» **Actions to take**:
A. In the forum thread about the reptile show, give everything from "# The Carolina" down to "be vending there?" again, swapping "Raleigh" for "Charlotte".
B. Pick up the forum thread about the reptile show where it stops, and keep it going.

[Begin Text section]

# The Carolina Reptile & Exotic Animal Show?



## Shinosuke (Aug 10, 2011)

Gila Productions Raleigh

The vendor list hasn't been updated yet for this show in Raleigh, NC on May 5th and 6th. Anyone know who will be vending there?


----------



## Robzilla56 (Aug 2, 2011)

I'm sure Carolina Dart Frogs and Joshs frogs will be there, I'm sure there will be others too


----------



## frogface (Feb 20, 2010)

Josh's didn't have it listed on their site, last time I looked. Seemed like September was a long trip for them, for a mediocre turn out.


----------



## zBrinks (Jul 16, 2006)

Josh's Frogs will most likely be back in September, but we already have 2 shows in May.


----------



## Robzilla56 (Aug 2, 2011)

I can understand that...I'm still gonna go check it out maybe say hey to Jeff if he's there...

I like to look at the reptiles too, wish I had more money and more space and time 







frogface said:


> Josh's didn't have it listed on their site, last time I looked. Seemed like September was a long trip for them, for a mediocre turn out.


----------



## Shinosuke (Aug 10, 2011)

Bummer, I was hoping Josh's was going to be there. 
I'd really like to see a good plant vendor there, I've a hankering to try some more orchids. I know there are some good vendors online but I prefer to plant shop in person.


----------



## Robzilla56 (Aug 2, 2011)

Shinosuke said:


> Bummer, I was hoping Josh's was going to be there.

[End Text section]
[Begin Source material]

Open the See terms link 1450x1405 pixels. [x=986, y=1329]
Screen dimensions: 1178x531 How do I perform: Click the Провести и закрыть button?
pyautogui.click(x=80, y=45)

[End Source material]

» **Results by task**:
A.
# The Carolina Reptile & Exotic Animal Show?



## Shinosuke (Aug 10, 2011)

Gila Productions Charlotte

The vendor list hasn't been updated yet for this show in Charlotte, NC on May 5th and 6th. Anyone know who will be vending there?

B.
> I'd really like to see a good plant vendor there, I've a hankering to try some more orchids. I know there are some good vendors online but I prefer to plant shop in person.


As I recall last time they came they didn't have many plants, other vendors did but I don't recall many orchids. If you do come to Raleigh looking for orchids the Atlantic Ave Orchid and Garden has a whole Orchid greenhouse with tons of hybrids and varities.


----------



## frogface (Feb 20, 2010)

Here's another good place for orchids, in Raleigh
The Orchid Trail, Orchids and Orchid Seedlings For Sale


----------



## Shinosuke (Aug 10, 2011)

Robzilla56 said:


> As I recall last time they came they didn't have many plants, other vendors did but I don't recall many orchids. If you do come to Raleigh looking for orchids the Atlantic Ave Orchid and Garden has a whole Orchid greenhouse with tons of hybrids and varities.


My responses wasn't well worded - I hoped josh's was going to be there, and as a separate statement I hope there will be orchid vendors there. We have a couple of pretty nice greenhouses in Charlotte but I haven't been able to find any small varieties of orchids that would do well in a viv since, I assume, those aren't what normally sell well to the general public. Thanks for the tip, though!

On a different note, there's a good chance I'm going to this show and I've got plenty of different kinds of feeders if anyone needs some. I've got orange, giant canyon, and costa rican (dwarf) purple iso's as well as white springtails, hydei and melongaster FF's, bean beetles, and flour beetles. I'd really like to get my hands on some tomocerus (black) springtails if anyone has some.


----------



## frogface (Feb 20, 2010)

Oooh I need orange and purple!


----------



## Shinosuke (Aug 10, 2011)

Sent ya a PM, Kris.


----------



## fishguyturnedfrog (Apr 5, 2012)

Under the Canopy's web site is showing they're going to be there.

Under The Canopy Farms


----------



## frogface (Feb 20, 2010)

Hey fishguyturnedfrog, are you local to us too?


----------



## frogface (Feb 20, 2010)

Ahh Shallotte! I love it down there. Beautiful! I'm sending you an invite to our locals group.

edit: omg.. you're way ahead of me. I'll be quiet now


----------



## fishguyturnedfrog (Apr 5, 2012)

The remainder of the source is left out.